→ Stored data:
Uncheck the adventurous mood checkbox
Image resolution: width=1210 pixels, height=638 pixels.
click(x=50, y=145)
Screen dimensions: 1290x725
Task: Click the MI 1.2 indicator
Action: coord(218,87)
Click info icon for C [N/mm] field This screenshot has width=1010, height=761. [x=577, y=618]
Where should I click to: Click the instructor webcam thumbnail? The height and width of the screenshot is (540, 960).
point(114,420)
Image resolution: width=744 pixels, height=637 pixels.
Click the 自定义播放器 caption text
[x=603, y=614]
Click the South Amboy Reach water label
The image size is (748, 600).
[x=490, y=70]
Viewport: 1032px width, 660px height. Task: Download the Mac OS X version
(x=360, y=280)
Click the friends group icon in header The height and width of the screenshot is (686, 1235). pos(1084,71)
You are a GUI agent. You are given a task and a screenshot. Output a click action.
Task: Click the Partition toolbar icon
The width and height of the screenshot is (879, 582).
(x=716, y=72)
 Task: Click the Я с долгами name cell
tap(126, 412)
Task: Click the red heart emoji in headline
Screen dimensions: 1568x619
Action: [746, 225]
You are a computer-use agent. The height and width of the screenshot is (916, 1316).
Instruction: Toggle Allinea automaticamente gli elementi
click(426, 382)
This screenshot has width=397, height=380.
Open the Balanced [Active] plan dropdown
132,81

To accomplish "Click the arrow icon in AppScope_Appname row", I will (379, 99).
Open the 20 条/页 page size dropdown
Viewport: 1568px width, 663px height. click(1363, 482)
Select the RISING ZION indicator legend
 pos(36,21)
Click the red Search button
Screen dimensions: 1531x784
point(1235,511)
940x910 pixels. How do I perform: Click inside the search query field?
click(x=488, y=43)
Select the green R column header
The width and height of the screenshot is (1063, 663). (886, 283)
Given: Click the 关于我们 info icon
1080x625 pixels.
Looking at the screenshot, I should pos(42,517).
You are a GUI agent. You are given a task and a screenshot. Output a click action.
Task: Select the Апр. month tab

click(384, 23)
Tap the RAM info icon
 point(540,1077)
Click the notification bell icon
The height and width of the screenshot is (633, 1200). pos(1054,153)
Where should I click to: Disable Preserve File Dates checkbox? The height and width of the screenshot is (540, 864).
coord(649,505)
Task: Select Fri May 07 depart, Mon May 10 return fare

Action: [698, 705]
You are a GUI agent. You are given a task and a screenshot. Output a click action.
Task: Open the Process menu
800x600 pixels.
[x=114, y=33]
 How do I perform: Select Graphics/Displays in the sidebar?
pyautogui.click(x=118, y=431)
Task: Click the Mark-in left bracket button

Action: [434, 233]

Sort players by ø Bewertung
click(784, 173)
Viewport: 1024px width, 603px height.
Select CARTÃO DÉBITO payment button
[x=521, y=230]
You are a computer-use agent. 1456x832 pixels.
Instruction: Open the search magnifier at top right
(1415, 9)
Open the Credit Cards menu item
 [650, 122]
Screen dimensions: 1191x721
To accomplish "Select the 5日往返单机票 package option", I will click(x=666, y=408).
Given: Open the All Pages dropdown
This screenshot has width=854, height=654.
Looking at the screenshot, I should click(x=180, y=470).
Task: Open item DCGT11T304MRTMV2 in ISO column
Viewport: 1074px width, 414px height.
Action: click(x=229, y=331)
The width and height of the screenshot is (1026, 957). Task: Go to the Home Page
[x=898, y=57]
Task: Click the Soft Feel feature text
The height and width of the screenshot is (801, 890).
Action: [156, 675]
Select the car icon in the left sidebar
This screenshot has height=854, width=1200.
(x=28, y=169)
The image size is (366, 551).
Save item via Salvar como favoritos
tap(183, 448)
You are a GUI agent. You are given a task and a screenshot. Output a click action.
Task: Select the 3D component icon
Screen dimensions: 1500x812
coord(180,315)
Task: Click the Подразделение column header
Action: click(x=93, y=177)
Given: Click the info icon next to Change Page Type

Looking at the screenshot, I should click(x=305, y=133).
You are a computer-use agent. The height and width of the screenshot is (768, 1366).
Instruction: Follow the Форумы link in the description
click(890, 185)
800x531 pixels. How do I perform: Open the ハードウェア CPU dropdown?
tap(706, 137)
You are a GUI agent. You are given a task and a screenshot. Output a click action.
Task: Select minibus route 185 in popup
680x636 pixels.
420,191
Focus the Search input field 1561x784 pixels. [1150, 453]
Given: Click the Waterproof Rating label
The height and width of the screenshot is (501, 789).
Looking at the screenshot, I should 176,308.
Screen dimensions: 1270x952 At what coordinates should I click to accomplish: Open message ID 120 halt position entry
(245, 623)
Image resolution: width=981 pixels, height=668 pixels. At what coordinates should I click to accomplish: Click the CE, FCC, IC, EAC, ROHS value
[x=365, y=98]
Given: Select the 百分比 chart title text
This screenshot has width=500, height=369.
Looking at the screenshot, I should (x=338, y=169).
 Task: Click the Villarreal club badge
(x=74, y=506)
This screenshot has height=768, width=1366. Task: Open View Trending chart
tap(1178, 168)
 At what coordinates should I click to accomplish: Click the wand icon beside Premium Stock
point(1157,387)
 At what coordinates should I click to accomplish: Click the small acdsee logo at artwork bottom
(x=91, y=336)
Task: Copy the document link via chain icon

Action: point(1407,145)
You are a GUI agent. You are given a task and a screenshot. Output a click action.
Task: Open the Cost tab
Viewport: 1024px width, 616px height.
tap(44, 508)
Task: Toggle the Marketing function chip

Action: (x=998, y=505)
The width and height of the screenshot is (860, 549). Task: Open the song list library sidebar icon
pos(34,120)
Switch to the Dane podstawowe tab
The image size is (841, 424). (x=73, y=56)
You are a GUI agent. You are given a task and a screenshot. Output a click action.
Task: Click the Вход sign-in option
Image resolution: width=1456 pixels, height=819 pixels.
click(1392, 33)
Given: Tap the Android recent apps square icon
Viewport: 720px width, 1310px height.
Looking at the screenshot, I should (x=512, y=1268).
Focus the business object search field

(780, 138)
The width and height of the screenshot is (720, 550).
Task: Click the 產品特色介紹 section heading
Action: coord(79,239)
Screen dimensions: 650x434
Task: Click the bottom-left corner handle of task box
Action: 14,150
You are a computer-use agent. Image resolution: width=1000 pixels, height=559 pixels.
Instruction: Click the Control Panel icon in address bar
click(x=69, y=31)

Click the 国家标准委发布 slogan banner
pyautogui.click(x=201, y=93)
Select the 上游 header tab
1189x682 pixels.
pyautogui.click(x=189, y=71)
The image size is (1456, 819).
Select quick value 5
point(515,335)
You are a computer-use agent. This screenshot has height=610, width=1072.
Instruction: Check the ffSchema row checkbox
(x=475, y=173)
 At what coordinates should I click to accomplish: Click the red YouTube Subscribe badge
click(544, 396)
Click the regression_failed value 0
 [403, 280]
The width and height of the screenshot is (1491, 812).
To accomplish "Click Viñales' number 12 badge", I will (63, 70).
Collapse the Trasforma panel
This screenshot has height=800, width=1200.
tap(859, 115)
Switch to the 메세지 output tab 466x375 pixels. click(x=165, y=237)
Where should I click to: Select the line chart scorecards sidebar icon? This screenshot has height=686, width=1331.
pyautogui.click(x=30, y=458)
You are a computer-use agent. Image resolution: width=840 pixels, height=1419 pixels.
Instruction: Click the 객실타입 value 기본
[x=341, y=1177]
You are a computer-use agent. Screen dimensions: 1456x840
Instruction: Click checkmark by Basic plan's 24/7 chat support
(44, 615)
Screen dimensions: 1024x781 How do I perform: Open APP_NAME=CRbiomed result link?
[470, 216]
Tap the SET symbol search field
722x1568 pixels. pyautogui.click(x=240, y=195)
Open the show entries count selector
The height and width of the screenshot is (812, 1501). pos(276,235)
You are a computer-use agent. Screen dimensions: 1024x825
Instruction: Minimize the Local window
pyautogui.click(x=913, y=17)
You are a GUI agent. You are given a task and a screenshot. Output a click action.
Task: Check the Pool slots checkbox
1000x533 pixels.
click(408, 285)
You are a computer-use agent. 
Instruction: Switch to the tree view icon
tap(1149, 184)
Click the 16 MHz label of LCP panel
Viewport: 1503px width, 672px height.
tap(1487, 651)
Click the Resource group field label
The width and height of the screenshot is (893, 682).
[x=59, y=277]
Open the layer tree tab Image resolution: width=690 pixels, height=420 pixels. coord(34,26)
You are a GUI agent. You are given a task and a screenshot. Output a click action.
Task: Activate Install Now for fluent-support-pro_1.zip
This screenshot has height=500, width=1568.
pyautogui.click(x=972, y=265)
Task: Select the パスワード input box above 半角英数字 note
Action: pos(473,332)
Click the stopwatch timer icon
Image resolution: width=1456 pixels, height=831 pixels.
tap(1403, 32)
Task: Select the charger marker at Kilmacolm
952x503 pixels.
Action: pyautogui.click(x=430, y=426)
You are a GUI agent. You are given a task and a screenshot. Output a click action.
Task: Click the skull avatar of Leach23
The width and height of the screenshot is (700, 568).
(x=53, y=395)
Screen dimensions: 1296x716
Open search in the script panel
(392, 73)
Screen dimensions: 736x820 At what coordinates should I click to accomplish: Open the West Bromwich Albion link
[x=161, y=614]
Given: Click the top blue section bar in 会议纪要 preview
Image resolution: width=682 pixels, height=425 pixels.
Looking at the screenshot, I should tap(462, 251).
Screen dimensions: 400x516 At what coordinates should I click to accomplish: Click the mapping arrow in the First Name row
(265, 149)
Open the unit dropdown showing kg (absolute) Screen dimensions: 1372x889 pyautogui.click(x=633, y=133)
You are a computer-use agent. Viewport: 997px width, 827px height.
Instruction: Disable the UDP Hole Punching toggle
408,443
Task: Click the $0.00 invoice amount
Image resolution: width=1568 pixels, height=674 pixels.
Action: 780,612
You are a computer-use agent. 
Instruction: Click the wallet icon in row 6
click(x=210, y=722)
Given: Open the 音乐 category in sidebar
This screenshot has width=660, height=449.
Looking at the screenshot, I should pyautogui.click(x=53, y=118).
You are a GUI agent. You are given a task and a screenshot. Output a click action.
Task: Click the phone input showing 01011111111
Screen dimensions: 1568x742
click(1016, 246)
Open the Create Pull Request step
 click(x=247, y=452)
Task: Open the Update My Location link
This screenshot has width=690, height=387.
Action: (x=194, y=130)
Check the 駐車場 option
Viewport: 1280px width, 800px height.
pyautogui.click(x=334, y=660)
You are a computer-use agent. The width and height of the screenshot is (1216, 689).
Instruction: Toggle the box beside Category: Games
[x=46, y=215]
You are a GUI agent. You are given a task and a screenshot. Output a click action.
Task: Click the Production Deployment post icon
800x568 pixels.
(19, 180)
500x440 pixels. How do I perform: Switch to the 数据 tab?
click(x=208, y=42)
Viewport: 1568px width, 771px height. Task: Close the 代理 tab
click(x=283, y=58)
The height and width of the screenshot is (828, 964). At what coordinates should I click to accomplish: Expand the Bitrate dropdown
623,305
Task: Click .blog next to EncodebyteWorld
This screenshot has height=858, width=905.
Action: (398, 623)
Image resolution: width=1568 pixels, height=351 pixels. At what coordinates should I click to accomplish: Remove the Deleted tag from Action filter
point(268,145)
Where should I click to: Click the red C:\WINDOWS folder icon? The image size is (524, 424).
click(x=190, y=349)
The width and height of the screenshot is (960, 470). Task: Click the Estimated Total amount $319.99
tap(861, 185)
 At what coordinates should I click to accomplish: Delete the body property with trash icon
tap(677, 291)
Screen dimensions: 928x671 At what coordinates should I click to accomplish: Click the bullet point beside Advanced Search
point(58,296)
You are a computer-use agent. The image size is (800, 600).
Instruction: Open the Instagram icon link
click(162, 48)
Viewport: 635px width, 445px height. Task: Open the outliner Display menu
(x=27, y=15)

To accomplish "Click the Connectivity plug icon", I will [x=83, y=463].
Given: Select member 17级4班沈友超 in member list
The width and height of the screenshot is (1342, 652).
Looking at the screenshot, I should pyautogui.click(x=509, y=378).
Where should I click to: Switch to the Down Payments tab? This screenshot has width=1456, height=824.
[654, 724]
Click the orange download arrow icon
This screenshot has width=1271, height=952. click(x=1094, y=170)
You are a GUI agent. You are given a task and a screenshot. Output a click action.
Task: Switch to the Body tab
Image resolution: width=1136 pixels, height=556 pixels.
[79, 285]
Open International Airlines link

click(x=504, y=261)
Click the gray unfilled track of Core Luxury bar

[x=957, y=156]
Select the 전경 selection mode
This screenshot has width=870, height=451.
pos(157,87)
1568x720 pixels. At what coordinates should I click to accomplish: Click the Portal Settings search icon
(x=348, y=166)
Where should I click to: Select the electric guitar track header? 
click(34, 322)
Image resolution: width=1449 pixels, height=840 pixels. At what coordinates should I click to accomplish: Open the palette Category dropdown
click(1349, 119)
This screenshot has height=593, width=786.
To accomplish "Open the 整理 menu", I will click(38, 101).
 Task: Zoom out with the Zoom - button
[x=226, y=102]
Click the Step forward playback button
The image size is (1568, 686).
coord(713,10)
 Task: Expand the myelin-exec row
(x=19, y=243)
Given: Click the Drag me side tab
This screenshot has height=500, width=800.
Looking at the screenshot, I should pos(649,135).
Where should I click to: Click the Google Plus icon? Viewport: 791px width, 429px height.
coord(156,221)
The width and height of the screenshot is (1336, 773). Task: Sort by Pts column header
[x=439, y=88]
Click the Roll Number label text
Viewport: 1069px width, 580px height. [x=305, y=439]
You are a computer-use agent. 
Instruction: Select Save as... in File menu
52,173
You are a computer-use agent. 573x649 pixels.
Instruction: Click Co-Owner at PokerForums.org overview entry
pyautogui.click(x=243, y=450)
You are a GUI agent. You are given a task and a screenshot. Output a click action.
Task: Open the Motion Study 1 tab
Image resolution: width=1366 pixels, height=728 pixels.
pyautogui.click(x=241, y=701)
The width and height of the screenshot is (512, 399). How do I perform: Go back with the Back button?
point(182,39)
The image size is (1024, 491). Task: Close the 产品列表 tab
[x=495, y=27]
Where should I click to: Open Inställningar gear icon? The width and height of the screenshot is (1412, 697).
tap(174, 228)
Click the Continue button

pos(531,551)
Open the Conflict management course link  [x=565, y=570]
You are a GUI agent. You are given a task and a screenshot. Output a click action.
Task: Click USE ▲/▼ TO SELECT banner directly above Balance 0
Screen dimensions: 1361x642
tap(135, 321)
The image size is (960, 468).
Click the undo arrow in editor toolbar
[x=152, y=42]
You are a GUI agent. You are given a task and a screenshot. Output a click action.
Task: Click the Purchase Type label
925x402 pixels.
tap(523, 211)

→ What you have to do:
Gather up every line in the data above that contains the word "showing", copying each one.

→ Solution to this task:
Open the unit dropdown showing kg (absolute) Screen dimensions: 1372x889 pyautogui.click(x=633, y=133)
Task: Click the phone input showing 01011111111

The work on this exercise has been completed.